Actually, that mockery is nonsense. The Cabin Boy hasn’t been charged because he referred to someone by a derogatory nickname. What Judge Stansfield found in Hoge v. Schmalfeldt was that Schmalfeldt engaged in a continuing pattern of conduct with the purpose of harassing, alarming, or seriously annoying me. The judge found that Schmalfeldt kept doing so after he was put on notice to stop contacting me and that Schmalfeldt was aware of the notice. The judge also found that Schmalfeldt did it without a legal purpose—any legal purpose—including those specified in the law. Furthermore, the judge found that Schmalfeldt was likely to continue his harassment of me, so he issued a peace order requiring that Schmalfeldt refrain from contacting, attempting to contact, or harassing me for 6 months.
The harassment I put up with from Schmalfeldt was nickel/dime stuff compared to what Aaron Walker has had to deal with. Given the Circuit Court’s finding that Schmalfeldt was harassing me and given that Aaron Walker was an addressee of many of the same messages, a similar finding with respect to Schmalfeldt’s behavior toward Walker would not be unreasonable. The difference is that my case was civil while the case involving Walker is criminal. If it goes forward, it will be State v. Schmalfeldt.
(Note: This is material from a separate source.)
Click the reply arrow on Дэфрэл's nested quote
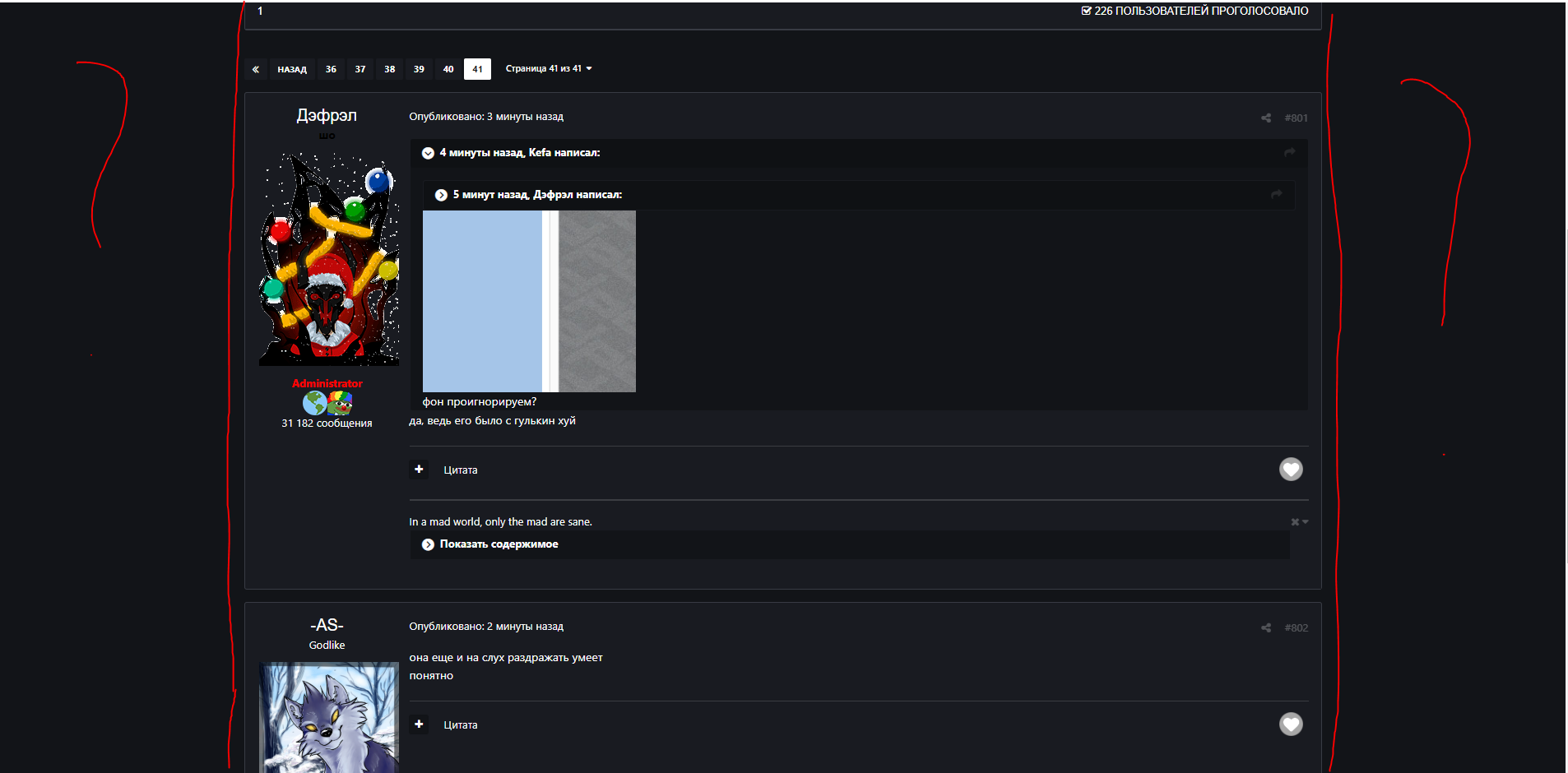Screen dimensions: 1568x773 pyautogui.click(x=1276, y=195)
Lawyers have a rule of thumb that says when the facts are against you, stress the law; when the law is against you, stress the facts; and when the facts and the law are both against you, yell and bang on the table. Schmalfeldt has never had the facts on his side. Tae Kim, the Cabin Boy’s lawyer, did a fairly slick job of convincing District Court judges of loopholes to save his client, but when a case got to Circuit Court on appeal all of those alleged loopholes were plugged. With neither the facts nor the law on his side, Schmalfeldt is now engaged in table banging.
RadioWMS Hoge knows my comments about “you can never mention my name ever never” were meant as a joke, still, he says I was serious.
6:53 PM – 6 Jul 13
I know no such thing. I have no way of knowing when Bill Schmalfeldt is serious or when he thinks he’s joking. I do know that he reacts poorly to being held accountable for his own actions.